When I couldn't see her I was wasted on anything my hands could still grip. This caused me to lose my job which was fine at first but then I couldn't paint anymore. My hands began shaking which soon lead to difficulty and pain in trying to grip things. A friend that I was close to came to save me or so I thought but looking back now it was another mistake. I couldn't give her my heart even after she did so much to save me from myself. The first thing I did when my body recovered enough was go see her even if it was from afar. Eventually, I was spotted by a girl who admired my savior and best friend, her web of whispers brought forth jealousy. Just as the last memory faded I heard those words without any interruption.
"Bright moon."
"Kate..."
Desperate I look around for her but she isn't here not the real her anyway. My mind feels disconnected and whatever happened has trapped me inside. A prison of my own making but now that I remember everything clearly I want out.
" Save me, Kate... I need you."
The words left my mouth in this nearly empty void but nothing responded. Yet like a jolt of electricity, I feel myself being yanked with force like something was pulling on me hard. Once more I was in the real world again inside the hospital being held in familiar arms. A warmth that brings my wish and dreams together in reality, a voice I cling to as she whispers softly.
"Bright moon, it's okay I'm here so come back to me."
"Kate... How can you move, I thought."
"I heard you suffering, every bit of pain was amplified. I felt everything but then I heard you calling out to me... You needed me but I couldn't move. You always told me our love was connected like the sun and moon. So I tried to force my body to move and willed it against everything to obey.

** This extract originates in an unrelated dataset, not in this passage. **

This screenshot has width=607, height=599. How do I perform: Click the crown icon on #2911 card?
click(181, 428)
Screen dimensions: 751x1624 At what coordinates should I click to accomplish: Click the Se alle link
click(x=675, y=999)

Currently, I have lost all my adrenaline so you are holding me up."
Anna and Laura just stared blankly at us but I couldn't care anymore, my love has returned. I move so slowly in her arms making sure to become the rock she can lean on. It's hard to resist the urge of holding her in case it could be a dream but I should confess while I still can.
"I couldn't forget you even though I tried to do what you wanted. However, I lost my ability to paint, im sorry. You loved watching me paint but now you can't, I'm so sorry."

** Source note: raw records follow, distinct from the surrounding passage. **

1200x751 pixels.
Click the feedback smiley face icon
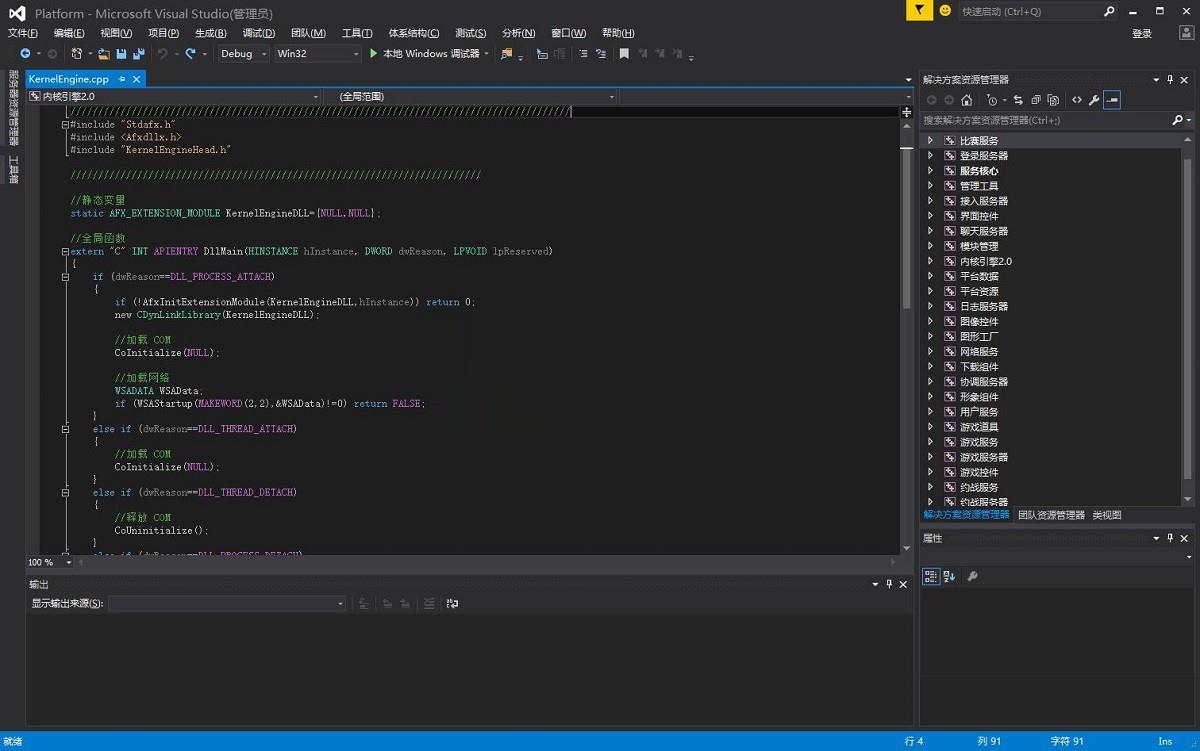click(x=945, y=11)
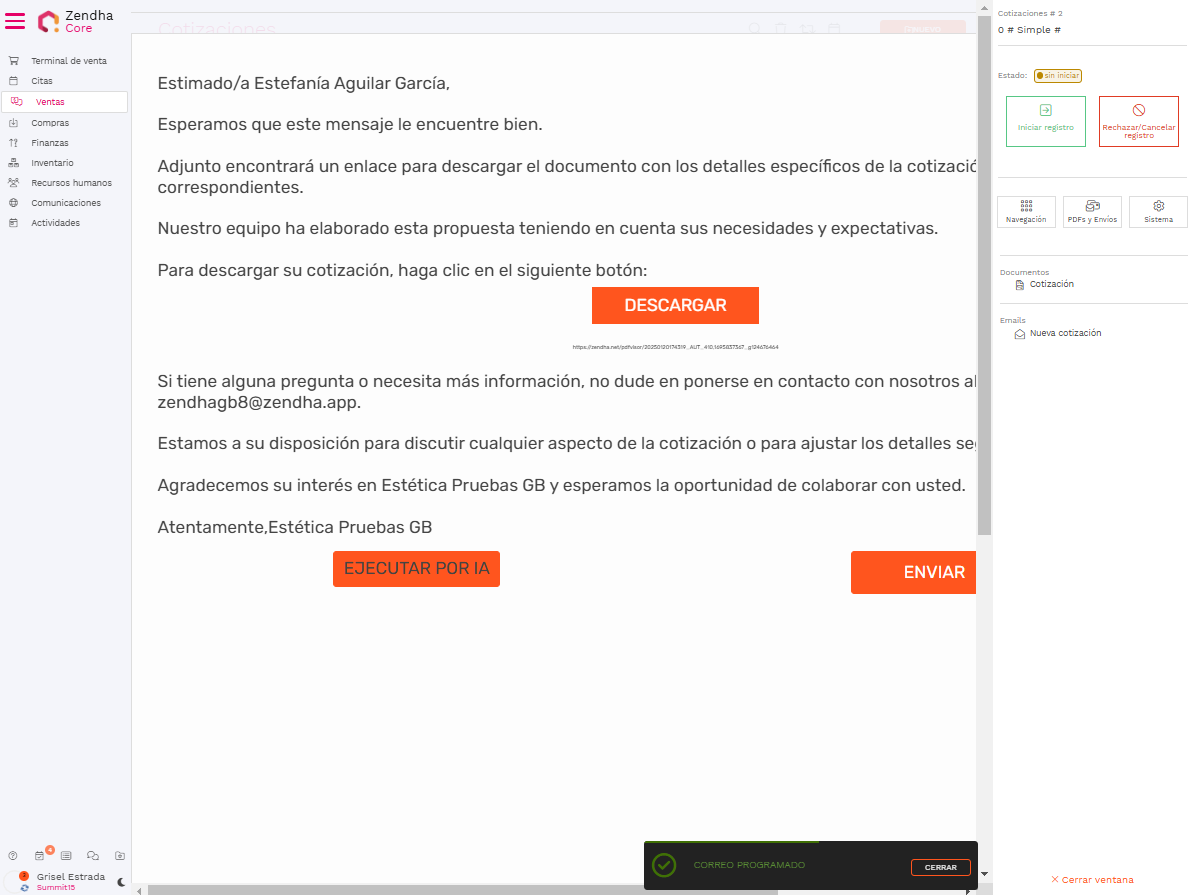Click the help question mark icon

point(13,856)
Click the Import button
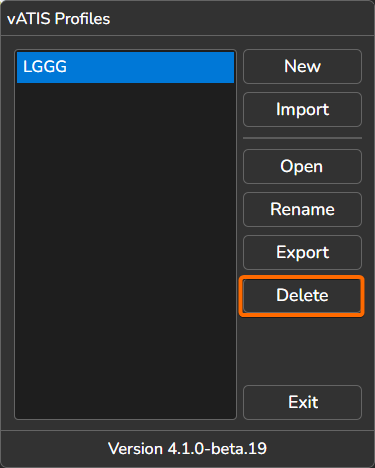Viewport: 375px width, 468px height. click(302, 109)
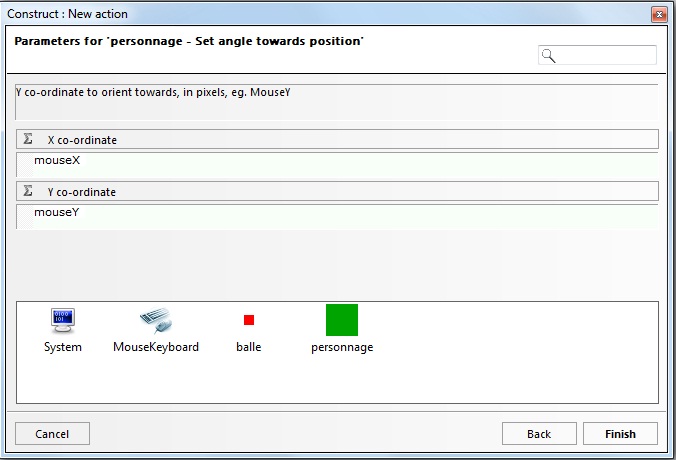Click the sigma icon beside X co-ordinate
Screen dimensions: 676x460
point(28,140)
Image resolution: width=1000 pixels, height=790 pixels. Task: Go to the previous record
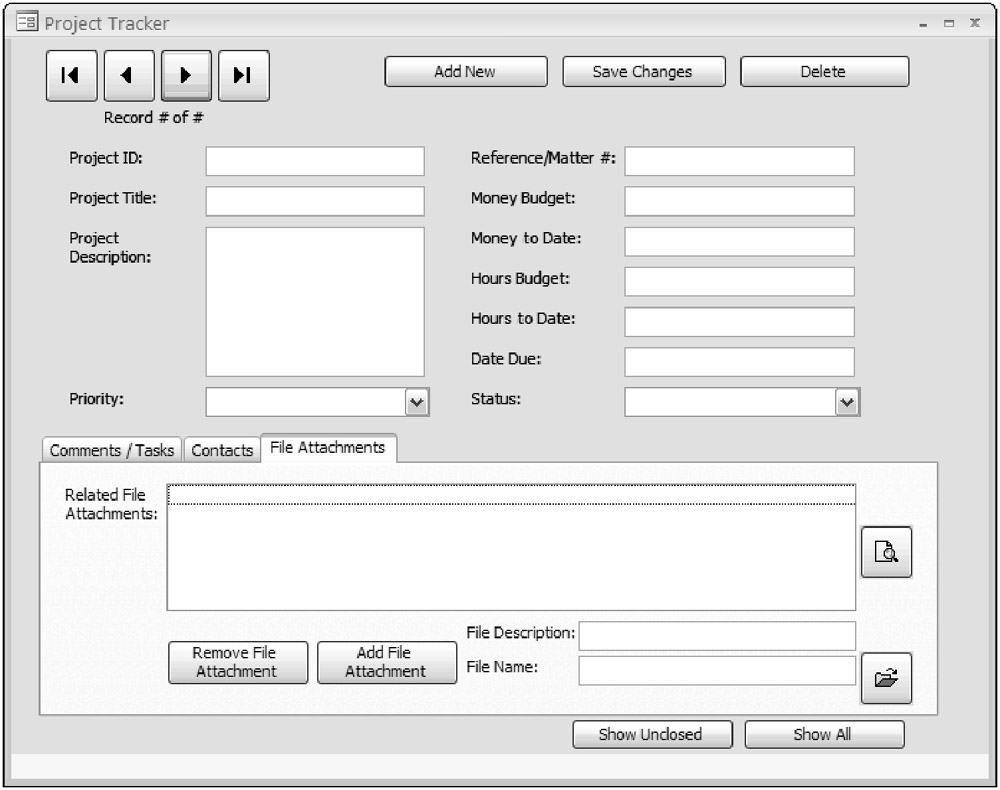(x=128, y=76)
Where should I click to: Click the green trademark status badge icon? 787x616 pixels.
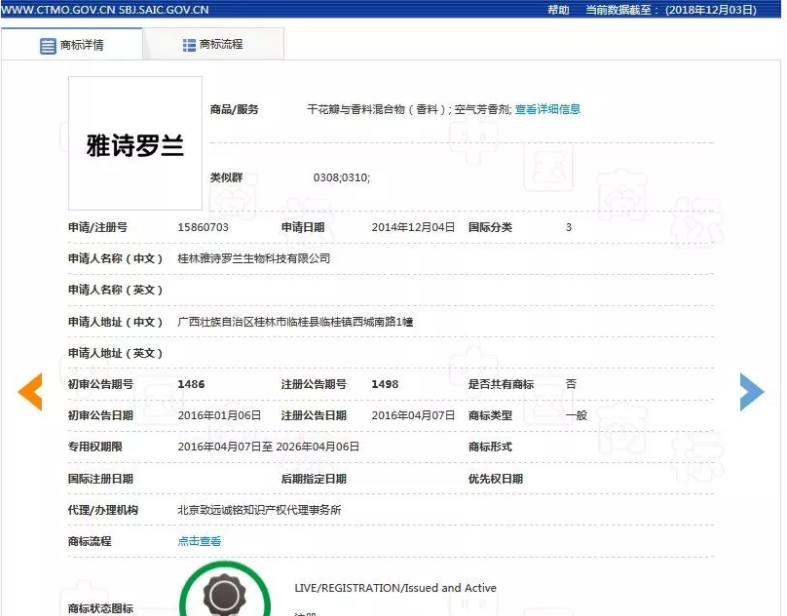pos(223,596)
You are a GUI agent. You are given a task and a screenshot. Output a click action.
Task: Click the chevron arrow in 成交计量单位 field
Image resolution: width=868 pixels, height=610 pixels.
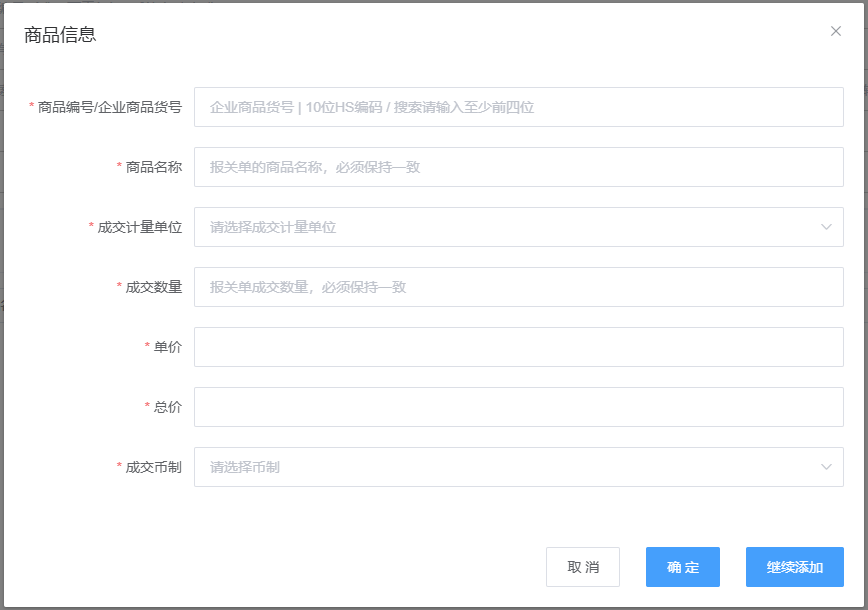coord(826,227)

"You are still the best painting I found, realistic and beautiful. So don't worry anymore."
The moon may always be changing like it's losing pieces of itself only to reform. Yet when it finds a sun to be linked together with it no longer will matter. The sun is ever unchanging and always solid to carry those pieces till you can become the bright moon again. A true sun will always chase the moon and give it rest when needed most.
"Thank you, for being my chasing sun."